In a trend that began under the carb-counting Atkins Diet days, American consumers have continued in greater numbers to turn their backs on orange juice. But now, like soda, it’s the sugar content, which for mainstream brands like Tropicana and Simply Orange measures over 20 grams per 8 oz. serving, that is most often cited as the primary reason for reduced consumption. Declining demand has pushed sales of the beverage to their lowest point in 13 years, with recent IRI data showing year-over-year volume sales down nearly 6 percent for the 52-week period ending on July 12.

There is, however, a glimmer of hope for the beverage. Born out of a renaissance for home juicing and booming interest in cold-pressed blends, super premium and organic juice products have drawn acclaim and surging sales. Positioned as highly nutritious drinks, some marketers are promoting what they say are enhanced orange juices, with higher vitamin and mineral content than the legacy brands.

Hillary Lewis, Founder, Lumi Juice
Hillary Lewis, Founder, Lumi Juice

“There’s a huge difference between mass produced, conventional orange juice and what we’re making,” said Hillary Lewis, the founder of cold-pressed brand Lumi Juice, which markets orange juice varieties. “Commercially processed juices, what they’re doing is [using] oranges that have been frozen from the year before or even two years before and using chemicals to make sure the flavor profile is consistent. Even products that say ‘100 percent juice,’ they’ve been made with chemical flavoring that comes from an orange peel.”

Disseminating comparative information about orange juice production is often a one-store-demo-at-a-time effort for Lumi, which markets a variety of organic, small-batch and high pressure processed juices. The upside for Lumi, as well as other similarly positioned brands, is that more and more consumers are actively seeking transparency on how packaged food is made and where ingredients are sourced. A recent report from market research firm Technomic titled “Food Industry Transformation: The Next Decade” found that as consumers demand fresh, GMO-free, local, organic, and minimally processed foods, there will a growing premium on transparency, one that will continue to put pressure on current brands to account for their standards and practices. Gaining that type of trust from consumers is critical to sales growth. In its Global Health and Wellness Survey, Nielsen, a market data and analysis firm,  reports that “76% of global respondents that say they will pay more for foods that promote health benefits.”
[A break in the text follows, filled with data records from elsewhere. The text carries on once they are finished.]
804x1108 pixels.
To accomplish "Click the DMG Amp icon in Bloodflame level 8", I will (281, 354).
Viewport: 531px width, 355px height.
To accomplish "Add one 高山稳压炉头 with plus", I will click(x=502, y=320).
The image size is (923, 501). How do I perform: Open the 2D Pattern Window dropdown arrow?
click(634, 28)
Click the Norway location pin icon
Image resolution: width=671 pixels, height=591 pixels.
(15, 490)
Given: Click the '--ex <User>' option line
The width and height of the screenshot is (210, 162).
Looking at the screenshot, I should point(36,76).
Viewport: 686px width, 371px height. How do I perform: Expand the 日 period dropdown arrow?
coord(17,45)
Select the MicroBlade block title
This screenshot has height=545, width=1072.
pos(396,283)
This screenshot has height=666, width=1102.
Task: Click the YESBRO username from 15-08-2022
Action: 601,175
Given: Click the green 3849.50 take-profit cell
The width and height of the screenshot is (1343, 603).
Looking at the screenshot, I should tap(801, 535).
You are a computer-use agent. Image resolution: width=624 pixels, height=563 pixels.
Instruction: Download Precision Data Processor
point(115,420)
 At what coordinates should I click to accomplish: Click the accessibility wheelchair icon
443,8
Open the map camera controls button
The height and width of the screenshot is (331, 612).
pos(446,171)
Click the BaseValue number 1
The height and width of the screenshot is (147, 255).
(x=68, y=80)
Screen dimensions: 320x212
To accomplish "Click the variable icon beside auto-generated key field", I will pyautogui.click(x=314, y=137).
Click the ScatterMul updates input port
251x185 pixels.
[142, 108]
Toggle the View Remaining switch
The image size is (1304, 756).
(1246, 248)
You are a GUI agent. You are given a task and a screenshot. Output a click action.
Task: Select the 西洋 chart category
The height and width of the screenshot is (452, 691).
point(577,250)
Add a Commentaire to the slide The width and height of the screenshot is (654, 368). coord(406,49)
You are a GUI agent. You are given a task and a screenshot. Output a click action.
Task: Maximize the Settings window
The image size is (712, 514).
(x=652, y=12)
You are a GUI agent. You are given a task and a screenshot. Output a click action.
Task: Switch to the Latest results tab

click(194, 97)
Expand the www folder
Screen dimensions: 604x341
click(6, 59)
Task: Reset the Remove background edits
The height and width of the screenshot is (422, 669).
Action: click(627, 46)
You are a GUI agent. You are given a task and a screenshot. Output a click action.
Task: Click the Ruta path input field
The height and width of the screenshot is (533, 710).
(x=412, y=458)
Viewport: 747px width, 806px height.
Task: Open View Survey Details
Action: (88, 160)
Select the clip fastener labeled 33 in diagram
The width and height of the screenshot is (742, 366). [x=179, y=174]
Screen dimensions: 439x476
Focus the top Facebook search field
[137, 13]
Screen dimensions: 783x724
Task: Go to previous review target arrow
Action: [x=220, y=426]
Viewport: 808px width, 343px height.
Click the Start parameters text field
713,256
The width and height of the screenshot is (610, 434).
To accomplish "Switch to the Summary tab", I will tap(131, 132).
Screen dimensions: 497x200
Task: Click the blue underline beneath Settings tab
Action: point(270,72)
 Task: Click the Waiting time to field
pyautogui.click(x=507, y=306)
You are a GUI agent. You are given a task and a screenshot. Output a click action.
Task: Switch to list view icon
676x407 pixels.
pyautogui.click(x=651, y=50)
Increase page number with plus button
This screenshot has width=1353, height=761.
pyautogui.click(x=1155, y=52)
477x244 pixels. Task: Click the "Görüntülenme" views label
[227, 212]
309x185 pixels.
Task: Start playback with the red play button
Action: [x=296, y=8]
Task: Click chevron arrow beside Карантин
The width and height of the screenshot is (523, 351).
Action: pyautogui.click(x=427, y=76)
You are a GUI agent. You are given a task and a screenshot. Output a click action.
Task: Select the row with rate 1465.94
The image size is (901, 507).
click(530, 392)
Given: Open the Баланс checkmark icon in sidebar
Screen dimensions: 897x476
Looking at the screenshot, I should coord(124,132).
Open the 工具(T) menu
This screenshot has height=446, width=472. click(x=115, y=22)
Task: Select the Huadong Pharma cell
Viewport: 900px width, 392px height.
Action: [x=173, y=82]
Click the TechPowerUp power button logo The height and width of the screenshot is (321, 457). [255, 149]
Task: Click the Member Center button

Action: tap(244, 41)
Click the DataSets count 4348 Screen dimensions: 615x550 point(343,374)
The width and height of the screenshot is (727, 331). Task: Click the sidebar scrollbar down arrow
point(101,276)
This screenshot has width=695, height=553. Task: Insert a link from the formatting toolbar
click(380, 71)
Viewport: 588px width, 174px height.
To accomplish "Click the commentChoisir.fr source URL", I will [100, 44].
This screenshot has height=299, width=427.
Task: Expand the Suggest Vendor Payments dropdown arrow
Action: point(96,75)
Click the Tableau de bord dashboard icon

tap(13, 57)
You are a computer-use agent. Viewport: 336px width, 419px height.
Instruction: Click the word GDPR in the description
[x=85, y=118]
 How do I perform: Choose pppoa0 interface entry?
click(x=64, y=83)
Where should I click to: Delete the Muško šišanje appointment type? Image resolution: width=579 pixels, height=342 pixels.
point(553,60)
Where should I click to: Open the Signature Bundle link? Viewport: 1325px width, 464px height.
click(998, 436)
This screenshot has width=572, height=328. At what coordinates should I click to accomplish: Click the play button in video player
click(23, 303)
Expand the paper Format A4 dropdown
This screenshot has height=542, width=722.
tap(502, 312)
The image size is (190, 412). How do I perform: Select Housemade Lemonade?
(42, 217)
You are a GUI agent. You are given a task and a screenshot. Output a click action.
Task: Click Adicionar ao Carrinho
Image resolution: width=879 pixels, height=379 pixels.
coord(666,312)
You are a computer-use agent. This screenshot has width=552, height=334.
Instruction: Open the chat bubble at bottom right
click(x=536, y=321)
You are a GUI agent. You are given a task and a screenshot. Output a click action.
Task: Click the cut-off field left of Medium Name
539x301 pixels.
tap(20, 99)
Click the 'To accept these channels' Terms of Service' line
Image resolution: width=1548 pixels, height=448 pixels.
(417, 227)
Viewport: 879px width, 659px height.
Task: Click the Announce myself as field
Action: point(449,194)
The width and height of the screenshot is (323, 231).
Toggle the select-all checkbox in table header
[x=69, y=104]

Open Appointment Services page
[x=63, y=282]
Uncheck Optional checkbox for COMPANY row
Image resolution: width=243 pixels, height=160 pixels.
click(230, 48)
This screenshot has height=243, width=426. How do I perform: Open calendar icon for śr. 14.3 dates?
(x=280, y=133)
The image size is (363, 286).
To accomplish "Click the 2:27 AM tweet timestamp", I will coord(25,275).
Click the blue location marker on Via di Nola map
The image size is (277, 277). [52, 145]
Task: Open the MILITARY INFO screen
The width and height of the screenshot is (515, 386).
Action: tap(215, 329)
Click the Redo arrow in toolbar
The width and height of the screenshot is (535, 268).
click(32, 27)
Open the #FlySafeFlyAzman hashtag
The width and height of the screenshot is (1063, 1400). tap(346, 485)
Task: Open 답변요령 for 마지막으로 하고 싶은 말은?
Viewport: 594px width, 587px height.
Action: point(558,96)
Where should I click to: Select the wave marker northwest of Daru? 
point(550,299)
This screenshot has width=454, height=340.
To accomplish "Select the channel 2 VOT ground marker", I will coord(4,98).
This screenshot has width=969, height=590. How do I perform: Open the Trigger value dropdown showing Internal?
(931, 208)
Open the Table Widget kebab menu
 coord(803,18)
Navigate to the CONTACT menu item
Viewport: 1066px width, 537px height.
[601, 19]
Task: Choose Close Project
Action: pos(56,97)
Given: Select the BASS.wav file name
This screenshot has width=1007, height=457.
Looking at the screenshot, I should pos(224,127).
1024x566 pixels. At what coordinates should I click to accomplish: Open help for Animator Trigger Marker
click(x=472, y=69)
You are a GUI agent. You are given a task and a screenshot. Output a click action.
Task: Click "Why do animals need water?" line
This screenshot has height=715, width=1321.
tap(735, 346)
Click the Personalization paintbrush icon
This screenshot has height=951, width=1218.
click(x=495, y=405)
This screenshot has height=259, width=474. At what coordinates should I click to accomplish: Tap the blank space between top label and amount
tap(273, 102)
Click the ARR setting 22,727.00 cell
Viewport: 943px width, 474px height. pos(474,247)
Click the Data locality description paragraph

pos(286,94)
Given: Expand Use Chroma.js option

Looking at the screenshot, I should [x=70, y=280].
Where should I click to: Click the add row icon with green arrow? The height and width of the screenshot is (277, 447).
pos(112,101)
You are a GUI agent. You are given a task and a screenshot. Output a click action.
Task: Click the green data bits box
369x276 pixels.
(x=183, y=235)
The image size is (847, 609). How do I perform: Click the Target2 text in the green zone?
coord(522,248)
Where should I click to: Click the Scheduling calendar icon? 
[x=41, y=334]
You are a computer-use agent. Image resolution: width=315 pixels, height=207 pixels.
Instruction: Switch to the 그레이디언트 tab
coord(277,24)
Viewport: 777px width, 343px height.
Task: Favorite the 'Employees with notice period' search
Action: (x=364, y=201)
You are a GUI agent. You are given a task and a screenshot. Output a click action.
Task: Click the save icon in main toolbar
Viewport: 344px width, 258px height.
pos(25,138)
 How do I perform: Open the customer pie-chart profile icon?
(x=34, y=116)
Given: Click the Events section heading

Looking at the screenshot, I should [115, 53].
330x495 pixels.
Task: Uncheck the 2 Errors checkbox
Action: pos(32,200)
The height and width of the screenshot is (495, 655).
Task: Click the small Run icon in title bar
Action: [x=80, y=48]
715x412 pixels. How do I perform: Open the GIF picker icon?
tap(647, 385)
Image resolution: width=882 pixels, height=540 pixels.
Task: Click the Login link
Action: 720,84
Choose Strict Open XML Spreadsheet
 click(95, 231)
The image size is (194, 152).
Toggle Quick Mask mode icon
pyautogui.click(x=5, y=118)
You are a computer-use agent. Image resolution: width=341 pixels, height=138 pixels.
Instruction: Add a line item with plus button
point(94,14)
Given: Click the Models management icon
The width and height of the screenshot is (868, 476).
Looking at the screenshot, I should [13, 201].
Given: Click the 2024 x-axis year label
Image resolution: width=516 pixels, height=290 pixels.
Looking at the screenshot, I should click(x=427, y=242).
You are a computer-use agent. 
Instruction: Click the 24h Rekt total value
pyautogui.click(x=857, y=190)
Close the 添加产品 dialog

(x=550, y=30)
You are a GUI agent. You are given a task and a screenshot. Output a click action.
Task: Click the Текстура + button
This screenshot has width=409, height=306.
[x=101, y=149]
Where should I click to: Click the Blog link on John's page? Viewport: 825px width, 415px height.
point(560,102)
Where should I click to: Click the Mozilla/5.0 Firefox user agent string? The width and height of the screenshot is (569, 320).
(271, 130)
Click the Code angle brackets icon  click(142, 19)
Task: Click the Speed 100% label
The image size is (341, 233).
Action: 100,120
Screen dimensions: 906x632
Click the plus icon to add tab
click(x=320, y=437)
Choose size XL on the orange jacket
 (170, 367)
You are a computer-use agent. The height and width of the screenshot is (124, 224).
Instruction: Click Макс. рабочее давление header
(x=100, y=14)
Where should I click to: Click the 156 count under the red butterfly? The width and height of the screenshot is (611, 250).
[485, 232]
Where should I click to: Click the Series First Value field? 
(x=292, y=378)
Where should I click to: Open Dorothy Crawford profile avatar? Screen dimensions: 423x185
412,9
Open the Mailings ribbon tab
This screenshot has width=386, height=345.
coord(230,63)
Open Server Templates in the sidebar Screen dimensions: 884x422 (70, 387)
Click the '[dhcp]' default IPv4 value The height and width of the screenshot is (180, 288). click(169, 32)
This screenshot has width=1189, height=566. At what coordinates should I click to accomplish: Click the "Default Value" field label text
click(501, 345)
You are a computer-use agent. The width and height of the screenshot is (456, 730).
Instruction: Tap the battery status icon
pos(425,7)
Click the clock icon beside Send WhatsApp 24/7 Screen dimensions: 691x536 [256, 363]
Lewis said that greater access to details – often shared on social media sites – about large scale production of orange juice, including a widely read story published by Bloomberg Businessweek titled “Coke Engineers Its Orange Juice – With an Algorithm,” has changed the way that many consumers perceive brands like Simply and Tropicana, particularly in the natural and specialty channels.

“You see supermarkets like Whole Foods and The Fresh Market putting juicers in their aisles where people are making the juice as [customers] are shopping,” Lewis said. “And that’s really changing the way that people are consuming orange juice from products that are mass produced in the conventional sense to stuff that actually tastes real, like you’re biting into an orange.”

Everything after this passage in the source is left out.